Earlier days there is lot of exhaust fumes coming out of vehicles which causes air pollution. This air pollution leads to lot of waste of energy. This waste energy consists of heat as well kinetic energy which get wasted in atmosphere. By using Turbocharger you can use this waste heat and generate more economy and more kinetic energy.

Car engines works on principle that it consists of cylinders where air enters in every cylinder which get mixed with fuel and fuel burns in presence if air which leads to pushing of pistons, shafts turning and gears which leads to spinning of car wheels. Now when piston comes back to its position then it brings waste air and fuel mixes with waste air and which goes out of vehicle as exhaust. Thus we see that fuel goes out along with exhaust as un-burnt. Power generated by engine is directly proportional to how fast fuel get burnt. So if there are more cylinders then more power will get generated as more fuel get burnt every time. Which will leads to faster movement of vehicle.

So there will two options to generate more power:-

1.   By increasing more cylinders

2.   By using turbocharger.

Out of these two method using turbocharger is cheaper and simpler technology. In sports cars there are 8-12 cylinders instead of 4 cylinders in family cars.

How does a turbocharger work?

Turbocharger works in similar principle to that of jet engines. In turbochargers exhaust gas is used to drive a turbine which spins an air compressor and air compressor drives extra air into the car cylinders, Which will ultimately leads to burning of more fuel each second. Which will results into more power.

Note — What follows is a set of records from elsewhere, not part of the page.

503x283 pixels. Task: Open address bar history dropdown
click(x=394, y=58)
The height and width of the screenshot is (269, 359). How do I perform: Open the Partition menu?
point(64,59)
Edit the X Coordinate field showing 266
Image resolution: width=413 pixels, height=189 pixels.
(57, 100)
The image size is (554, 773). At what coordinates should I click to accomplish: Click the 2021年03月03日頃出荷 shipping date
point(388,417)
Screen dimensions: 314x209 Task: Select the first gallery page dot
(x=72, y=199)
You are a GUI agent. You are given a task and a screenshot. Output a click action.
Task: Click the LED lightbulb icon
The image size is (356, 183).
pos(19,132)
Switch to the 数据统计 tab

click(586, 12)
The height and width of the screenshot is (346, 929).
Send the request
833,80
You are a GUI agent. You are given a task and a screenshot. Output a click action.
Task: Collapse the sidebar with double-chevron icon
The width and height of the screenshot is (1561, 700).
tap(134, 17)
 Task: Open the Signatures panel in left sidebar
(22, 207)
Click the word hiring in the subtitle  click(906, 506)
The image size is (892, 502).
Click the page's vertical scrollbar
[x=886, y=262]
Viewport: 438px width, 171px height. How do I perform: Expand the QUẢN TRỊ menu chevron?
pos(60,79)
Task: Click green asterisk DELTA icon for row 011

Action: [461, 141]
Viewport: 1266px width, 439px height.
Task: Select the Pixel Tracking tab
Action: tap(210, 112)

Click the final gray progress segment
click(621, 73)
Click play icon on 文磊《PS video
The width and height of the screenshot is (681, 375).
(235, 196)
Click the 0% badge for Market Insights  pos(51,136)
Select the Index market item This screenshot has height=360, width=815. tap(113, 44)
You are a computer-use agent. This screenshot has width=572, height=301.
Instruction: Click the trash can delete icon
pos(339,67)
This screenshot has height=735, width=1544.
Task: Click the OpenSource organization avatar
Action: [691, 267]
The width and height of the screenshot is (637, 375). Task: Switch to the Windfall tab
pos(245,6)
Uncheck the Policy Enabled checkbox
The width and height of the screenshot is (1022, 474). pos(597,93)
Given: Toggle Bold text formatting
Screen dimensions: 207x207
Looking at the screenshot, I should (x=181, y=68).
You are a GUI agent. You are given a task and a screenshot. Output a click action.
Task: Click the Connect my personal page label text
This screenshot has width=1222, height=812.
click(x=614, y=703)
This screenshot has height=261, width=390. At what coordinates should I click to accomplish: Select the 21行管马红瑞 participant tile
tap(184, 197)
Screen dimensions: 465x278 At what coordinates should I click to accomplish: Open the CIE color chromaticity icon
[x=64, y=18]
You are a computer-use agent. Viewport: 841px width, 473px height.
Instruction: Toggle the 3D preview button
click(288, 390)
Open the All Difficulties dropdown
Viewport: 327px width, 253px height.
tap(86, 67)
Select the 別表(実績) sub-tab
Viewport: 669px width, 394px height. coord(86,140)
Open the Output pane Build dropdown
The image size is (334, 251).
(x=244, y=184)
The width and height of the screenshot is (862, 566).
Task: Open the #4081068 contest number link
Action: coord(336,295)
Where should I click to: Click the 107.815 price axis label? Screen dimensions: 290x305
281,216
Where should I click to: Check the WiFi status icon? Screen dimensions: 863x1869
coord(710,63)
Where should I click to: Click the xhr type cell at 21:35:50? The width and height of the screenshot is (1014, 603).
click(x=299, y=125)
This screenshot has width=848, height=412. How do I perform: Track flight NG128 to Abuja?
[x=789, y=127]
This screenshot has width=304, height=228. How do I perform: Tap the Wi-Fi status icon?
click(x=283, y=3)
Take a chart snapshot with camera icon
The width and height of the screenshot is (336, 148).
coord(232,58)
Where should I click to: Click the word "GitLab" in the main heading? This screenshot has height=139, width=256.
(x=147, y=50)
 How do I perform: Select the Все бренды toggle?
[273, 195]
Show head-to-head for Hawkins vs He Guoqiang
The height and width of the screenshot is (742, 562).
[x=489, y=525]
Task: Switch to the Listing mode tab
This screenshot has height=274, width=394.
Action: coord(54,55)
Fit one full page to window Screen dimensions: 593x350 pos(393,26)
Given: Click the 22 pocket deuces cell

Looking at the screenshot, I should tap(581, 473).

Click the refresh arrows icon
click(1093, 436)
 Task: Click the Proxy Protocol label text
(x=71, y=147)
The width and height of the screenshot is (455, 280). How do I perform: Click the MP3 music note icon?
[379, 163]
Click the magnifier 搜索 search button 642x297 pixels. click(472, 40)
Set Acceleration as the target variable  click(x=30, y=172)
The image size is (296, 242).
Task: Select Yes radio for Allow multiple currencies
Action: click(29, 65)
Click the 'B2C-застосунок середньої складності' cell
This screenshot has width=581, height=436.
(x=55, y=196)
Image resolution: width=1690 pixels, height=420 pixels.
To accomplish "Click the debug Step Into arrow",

Turbocharger consists of two fans also called as impellers or gas pumps which are two in number. These are fitted on same shaft so that these will spin together.

One Fan is called turbine and another is called as compressor.

Turbine is usually mounted on exhaust flow from cylinder when exhaust gases flows out of cylinders than this turbine blades starts rotating and so connected shaft also start rotating.

Compressor also mounted on same shaft that of turbine also starts rotating. It is mounted on intake of vehicle which results into giving more air to cylinders.

Now when air is compressed by compressor than air get heated up and heated air will be lesser dense and which leads to lesser help in fuel burning. Thus it would be effective if air coming from the compressor will be cooled before entering the cylinders so to do this heat exchanger is used to remove heat from air.

Advantages of using Turbocharger:-

(i)           These can used both for gasoline as well as diesel engines

(ii)          With turbocharger we will get more power output with same size of engine.

(iii)        Turbocharger will leads to better fuel economy as this will leads to savings of 8-10% of fuel.

(i)           Turbocharger will leads to burning of fuel in more oxygen which leads to clean and complete burning of fuel which leads to reduced air pollution.

(ii)          Reduced size of engine with same capacity of engine will leads to lesser fuel consumption.

Disadvantages of Turbochargers:-

(i)           But there is disadvantage with Turbocharger is that these will leads to worse performance of engines in small engines.

(ii)          Turbochargers leads to complexity of engine.Which will leads to increase maintenance cost.

(iii)         Turbocharging principle is getting the power output from same engine. So there will be more temperature developed in engines and high pressure on pistons. Which leads to failure of engine more frequent, which means life span of engine get reduced.

(iv)              It will require more skills to drive cars fitted with turbocharger, as turbochargers are powered through exhaust gases so this will leads to delay between accelerator and the turbo starts.